Needless to say, the longer a project takes to complete the higher the cost. Don’t forget to take into account the necessary research and planning time that goes into the design process. It has been my experience that most projects take longer than originally anticipated, so plan accordingly.
When Does Your Client Need the Project Completed?
The sooner the project needs to be completed the more it is likely to cost. Why? Because working on a short time line often involves putting in overtime, working weekends and holidays, and taking other steps to meet the deadline.
If you want your project done quickly, you should always expect that it will cost more to complete.
What’s Your Gut Feeling About the Client?
With experience, all freelancers begin to develop a “feel” for their potential and current clients. Will the client be easy to work with? Will the client be accessible to answer questions as they occur? Will the client provide content in a timely fashion? Does the agreed upon design process involve approval by multiple people or various levels of management? All of these factors – and others – can help you develop a gut feel about your client. Price your project accordingly.
How Busy are You?
Supply and demand applies to your time as well. If you are swamped with work you may wish to price your potential projects higher. You only have so much time to commit to your workload, and how you price your projects will play a significant role in how many projects you have stacked up at the moment.

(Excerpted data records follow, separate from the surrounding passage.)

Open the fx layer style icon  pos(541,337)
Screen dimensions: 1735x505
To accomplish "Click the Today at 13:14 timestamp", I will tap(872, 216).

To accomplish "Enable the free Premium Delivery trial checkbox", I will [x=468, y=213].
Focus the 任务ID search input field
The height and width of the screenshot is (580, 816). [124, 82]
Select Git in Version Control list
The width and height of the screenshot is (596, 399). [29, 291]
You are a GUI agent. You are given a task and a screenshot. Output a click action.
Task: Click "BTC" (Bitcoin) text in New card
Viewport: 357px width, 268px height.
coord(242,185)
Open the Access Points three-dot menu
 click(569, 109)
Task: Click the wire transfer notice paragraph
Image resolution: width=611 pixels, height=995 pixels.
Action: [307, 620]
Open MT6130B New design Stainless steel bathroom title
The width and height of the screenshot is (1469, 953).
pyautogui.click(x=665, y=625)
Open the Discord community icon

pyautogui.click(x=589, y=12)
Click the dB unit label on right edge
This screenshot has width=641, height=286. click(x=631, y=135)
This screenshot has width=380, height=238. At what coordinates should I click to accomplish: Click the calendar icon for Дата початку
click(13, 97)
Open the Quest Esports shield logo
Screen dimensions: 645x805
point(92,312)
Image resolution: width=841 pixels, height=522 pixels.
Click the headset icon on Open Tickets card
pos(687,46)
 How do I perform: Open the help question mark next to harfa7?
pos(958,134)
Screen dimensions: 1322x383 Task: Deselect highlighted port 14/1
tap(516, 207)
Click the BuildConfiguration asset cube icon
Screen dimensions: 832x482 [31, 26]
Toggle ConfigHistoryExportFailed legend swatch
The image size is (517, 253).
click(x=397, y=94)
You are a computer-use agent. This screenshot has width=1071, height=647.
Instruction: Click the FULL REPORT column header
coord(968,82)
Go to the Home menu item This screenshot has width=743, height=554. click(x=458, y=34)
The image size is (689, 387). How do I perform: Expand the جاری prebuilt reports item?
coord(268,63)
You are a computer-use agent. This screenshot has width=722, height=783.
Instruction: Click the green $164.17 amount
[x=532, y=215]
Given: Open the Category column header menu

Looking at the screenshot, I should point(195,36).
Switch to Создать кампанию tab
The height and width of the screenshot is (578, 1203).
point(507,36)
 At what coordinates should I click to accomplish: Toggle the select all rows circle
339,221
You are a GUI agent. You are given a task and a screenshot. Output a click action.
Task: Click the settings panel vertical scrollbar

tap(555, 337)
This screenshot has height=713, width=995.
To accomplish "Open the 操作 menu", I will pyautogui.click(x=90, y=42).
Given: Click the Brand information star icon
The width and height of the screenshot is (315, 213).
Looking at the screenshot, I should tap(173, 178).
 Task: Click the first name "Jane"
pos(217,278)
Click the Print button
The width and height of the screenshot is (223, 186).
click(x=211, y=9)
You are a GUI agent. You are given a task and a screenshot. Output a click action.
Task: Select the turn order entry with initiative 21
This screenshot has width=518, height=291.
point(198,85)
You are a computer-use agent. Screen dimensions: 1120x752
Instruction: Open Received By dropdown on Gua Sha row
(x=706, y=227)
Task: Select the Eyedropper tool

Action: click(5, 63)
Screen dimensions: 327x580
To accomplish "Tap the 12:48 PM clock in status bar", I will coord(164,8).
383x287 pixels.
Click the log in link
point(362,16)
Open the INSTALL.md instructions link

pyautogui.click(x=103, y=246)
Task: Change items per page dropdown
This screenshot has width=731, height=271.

On the other hand, if you are experiencing one of the slow times that we all experience from time to time, you may want to drop your prices some to win the current project.
Can You Offer Anything Your Competitors Cannot?
Do the services you offer differ substantially from those of your competition? If so, this works to your advantage when pricing your project.
Are There Any Special Features Required by the Project?
Will client training be required as part of the project? Does the client want a Content Management System to update their own content? Is the client experienced enough with the CMS to not need extensive training? How many people will need to be trained? All of these factors, and others, must be considered when determining what to charge for your project.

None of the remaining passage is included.